Visual learners are those who are able to learn best by watching something being done. By watching the process, how things are done and what other people are doing. They are then able to try and complete the task on their own based on what they have seen.

Visual learning can be applied to many different aspects of a child’s life. These can include learning a new sport, a new music instrument or even learning their spelling words for their homework.

In school, visual learners will apply themselves and learn better by watching the teacher and what they are doing, rather than reading the task from a book.

Visual learners are often also referred to as ‘watchers’. This means that they sometimes sit back and watch someone else complete the activity first, rather than getting in and trying to complete it themselves.

Kinetic / tactile learners

Children that are always on the move and wanting to not stay still are often referred to as kinetic or tactile learners. Their need to be active and constantly on the move can sometimes be seen as challenging and disruptive, however this is just their way of learning. Their brain processes information better when their vestibular system is actively moving.
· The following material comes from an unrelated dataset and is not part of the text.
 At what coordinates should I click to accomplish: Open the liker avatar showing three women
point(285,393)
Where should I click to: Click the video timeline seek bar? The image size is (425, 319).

For those who are considered kinetic or tactile learners, one successful way of teaching them is through playing games and turning the activity into one that involves movement and being active.

This way they are able to continue moving, whilst still learning the new skills and applying themselves.

Auditory learners

Other children may learn better by listening to the task, the steps involved and how it all comes together. They may not want to step in and try it straight away. Rather sit and listen to how it is all done and put together.

One way to encourage those who are auditory learners is by getting them involved in a conversation. They are still able to listen and learn through this, but you are also getting them involved by talking to them and listening to them. Finding out if they are understanding the task at hand.

Logical learner

There are also children who are best at learning when they apply logic to the activity. By applying logic it helps them to properly understand the task and what needs to be done in order to complete it.

Logical learners can be difficult to teach at times if the task at hand is something that is based around fantasy or fun. They may find it illogical and irrelevant to them.

Providing mathematical equations, statistics and logic to the activities will help to include them and get them wanting to understand and learn more about it. By explaining the reasoning for undertaking specific tasks, like why the dishwasher is packed full before turning it on, will give your child comfort and understanding. It will also make your life easier as they understand more.

Social learner

The social learner can sometimes be seen as the disruptive type. The person who always wants to be talking to someone else or be in a group of people. They are not disruptive, they just learn best when they are being social and getting involved.

Group activities, open talk time to discuss the tasks and question time are ways to help social learners to get involved. It helps them to understand and learn in their own way.

There are many different ways that we learn things. A learning technique that works for one child, may not work for another. They also may be inclined to a couple of different learning techniques.

Take the time to understand your child and find out what was will best help them to learn and develop new skills. Once you have worked it out, find ways to apply their preferred learning technique to activities.

Once they are comfortable and learning in their own way, you will see them flourish, reach their goals and feel comfortable about learning again.